# WORK REQUIRED:
Convert the lines from the one containing "The height and" up to and including the one containing "pos(680,332)" into a JSON list of strings, one string per line, with blank lines omitted. Leave the pictures out of the list.

# DATASET:
## Begin

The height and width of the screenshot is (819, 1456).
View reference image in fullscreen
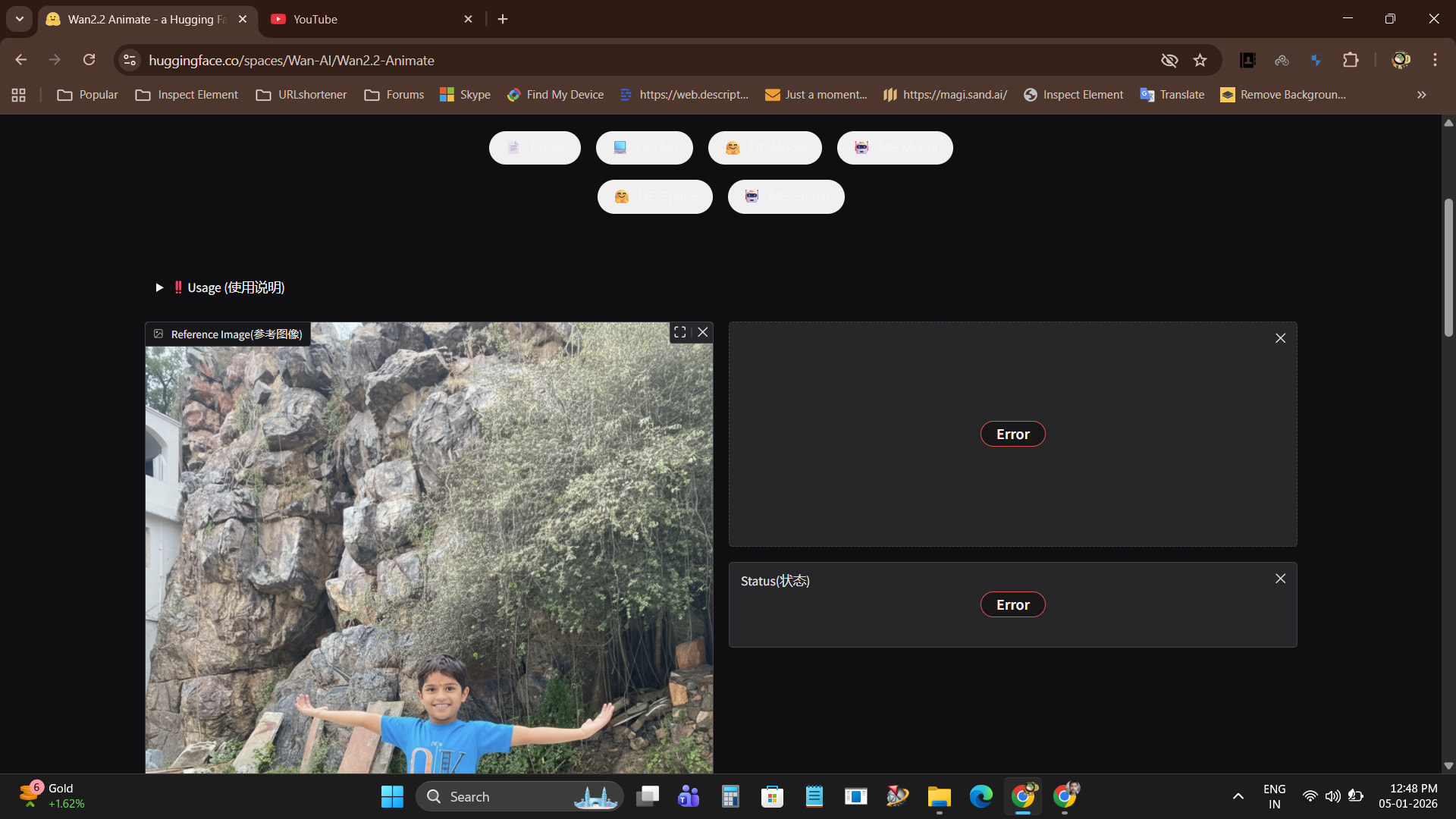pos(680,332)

## End
## Begin

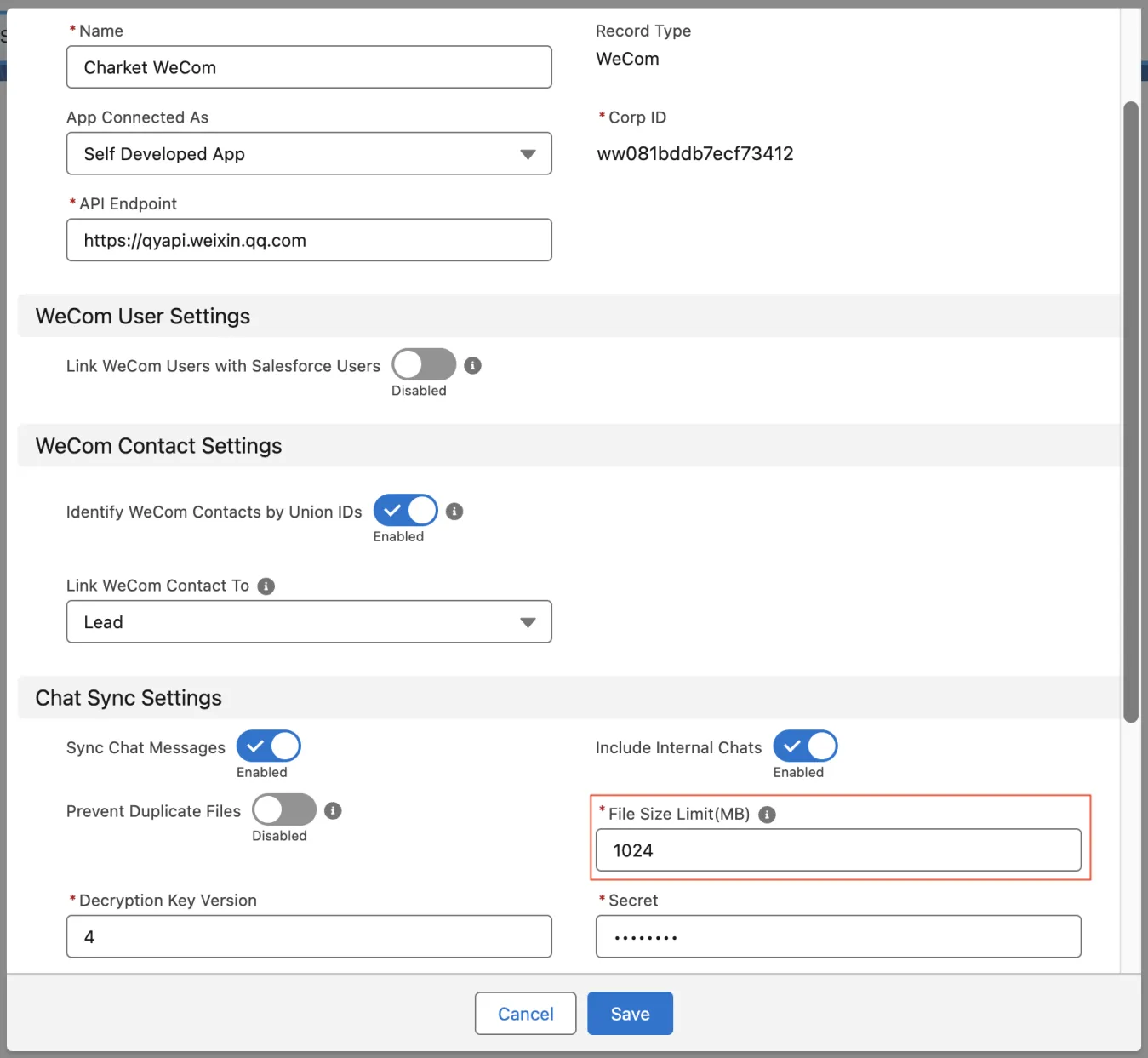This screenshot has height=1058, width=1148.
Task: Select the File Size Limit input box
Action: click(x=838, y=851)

## End

# EXERCISE ANSWER:
[
  "The height and width of the screenshot is (819, 1456).",
  "View reference image in fullscreen",
  "pos(680,332)"
]